A Michigan mother accused of abandoning her three children in deplorable conditions for years pleaded no contest to welfare fraud charges, though she continues to face far more serious child abuse accusations that could result in a life sentence if she is convicted.
Kelli Bryant, 34, of Pontiac entered the plea to three counts of welfare fraud in December 2025 without any agreement or promise of leniency from the Oakland County Prosecutor’s Office. She was sentenced in June 2026 to two years of probation and ordered to pay more than $29,000 in restitution. The welfare fraud charges stemmed from allegations that she collected government assistance for her children from January 2022 through February 2025 while she had allegedly abandoned them to fend for themselves.
The no contest plea resolved one set of charges, but prosecutors have made clear it does not affect the more serious matter. Bryant still faces three counts of first-degree child abuse in a separate case, with jury selection scheduled to begin in August. Oakland County Prosecutor Karen McDonald stated that the office “fully intends to hold her accountable for the abuse these children suffered because of her alleged neglect.”
The case came to light in February 2025 when a landlord called police for a welfare check at a Pontiac home. The landlord said he had not heard from Bryant since December 2024 and she had not paid rent since October. When deputies arrived on February 14, 2025, they discovered three children living alone in horrific conditions: a 15-year-old boy and his sisters, ages 13 and 12.

The home was in “deplorable” condition with garbage piled as high as four feet in some rooms, mold throughout, and human waste in multiple areas including an overflowing toilet and feces in the bathtub. The conditions were so severe that evidence technicians required hazmat suits and gas masks to document the scene. The children’s hair was matted, their toenails were extremely long, and they were covered in filth and soiled clothing.
Officers determined the children had been abandoned approximately five years earlier, left alone to survive on weekly food deliveries that Bryant sent through services like DoorDash and Instacart. However, she never provided them with basic hygiene supplies such as toilet paper, soap, or shampoo. The children had no access to education and had not attended school since they were abandoned. At the hospital for evaluation, the children struggled with fundamental hygiene tasks they had not performed in years, including flushing a toilet and brushing their teeth.
During the abandonment, only the oldest boy had occasional contact with his mother through food deliveries. The girls appeared not to have left the home for several years. The boy left the home only twice during those years—once because he wanted to “feel the grass” and once to check the mail. When they were not sleeping on a mattress or pizza boxes, the children passed time watching television or playing games.

Court proceedings revealed that Bryant had lived with all four of her children at the home in 2019 but left between 2020 and 2021. She relocated to another address in Pontiac while leaving three of the children behind. A fourth child went to live with their father. The father of the three remaining children had been incarcerated during the early part of the abandonment, but after his release he was granted visitation rights in 2022. However, Bryant allegedly prevented him from seeing the children.

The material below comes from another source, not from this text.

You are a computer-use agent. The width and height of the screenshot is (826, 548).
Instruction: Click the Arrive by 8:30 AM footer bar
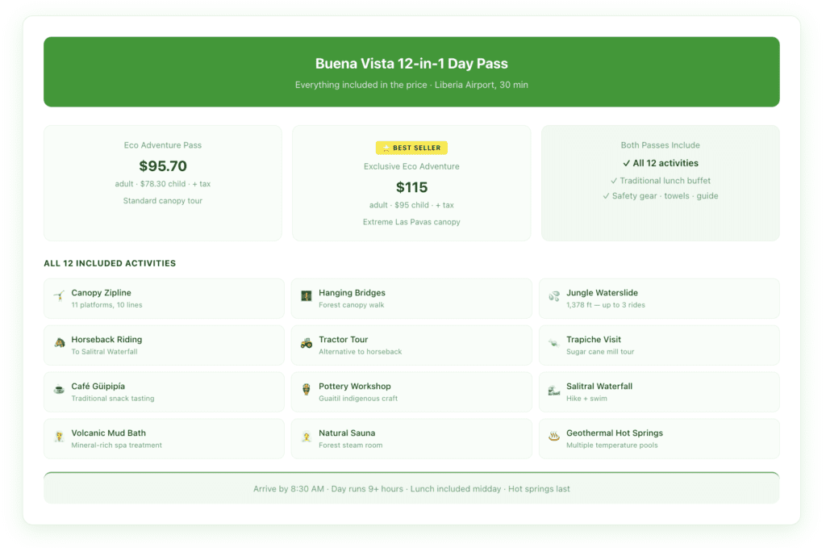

In April 2026, a family court judge terminated Bryant’s parental rights to the three children, who are now living with their maternal grandfather. At that hearing, the judge found that Bryant showed “callous disregard for the conditions she left these children in” and that she was unable to provide a safe home environment.

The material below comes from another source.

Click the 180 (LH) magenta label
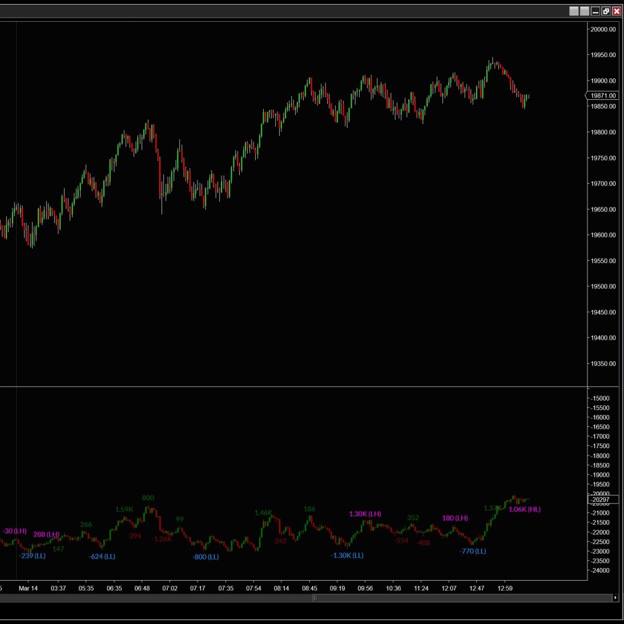 pyautogui.click(x=454, y=518)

The discovery of the children’s situation raised questions about how such neglect went undetected for so long. Oakland County Sheriff Michael Bouchard noted that gaps in the state’s school code allowed the children’s status to go undetected, and the COVID-19 pandemic also played a factor. The home had not been registered as a rental property with the city, so it did not receive periodic inspections that might have uncovered the situation.

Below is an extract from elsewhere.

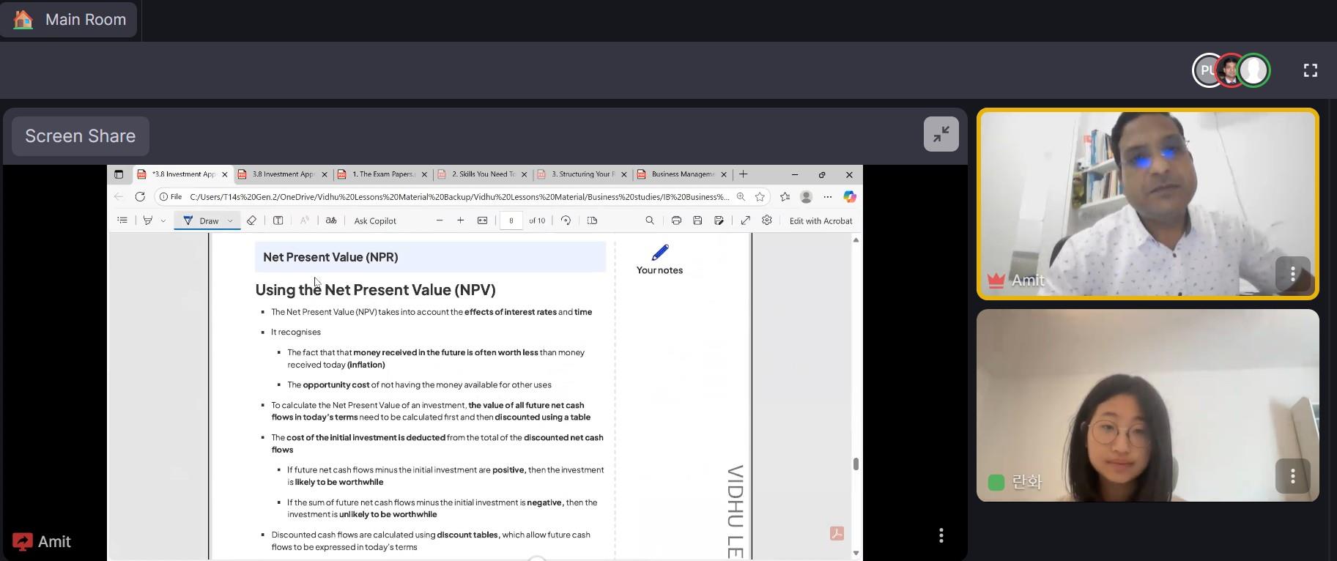Image resolution: width=1337 pixels, height=561 pixels.
Task: Toggle fullscreen for the meeting
Action: click(1311, 70)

Bryant’s path to trial has included complications. In February 2026, just before jury selection was set to begin, her attorney requested a mental health competency evaluation. Prosecutor McDonald expressed frustration with the last-minute request, noting the issue had never been raised during the preceding 12 months. The evaluation delayed the case by approximately three months. However, in June 2026, a judge found Bryant mentally competent to stand trial and rejected claims that mental health issues prevented her from understanding the proceedings or assisting in her own defense. Her jury trial on the child abuse charges is now scheduled for August 24, 2026.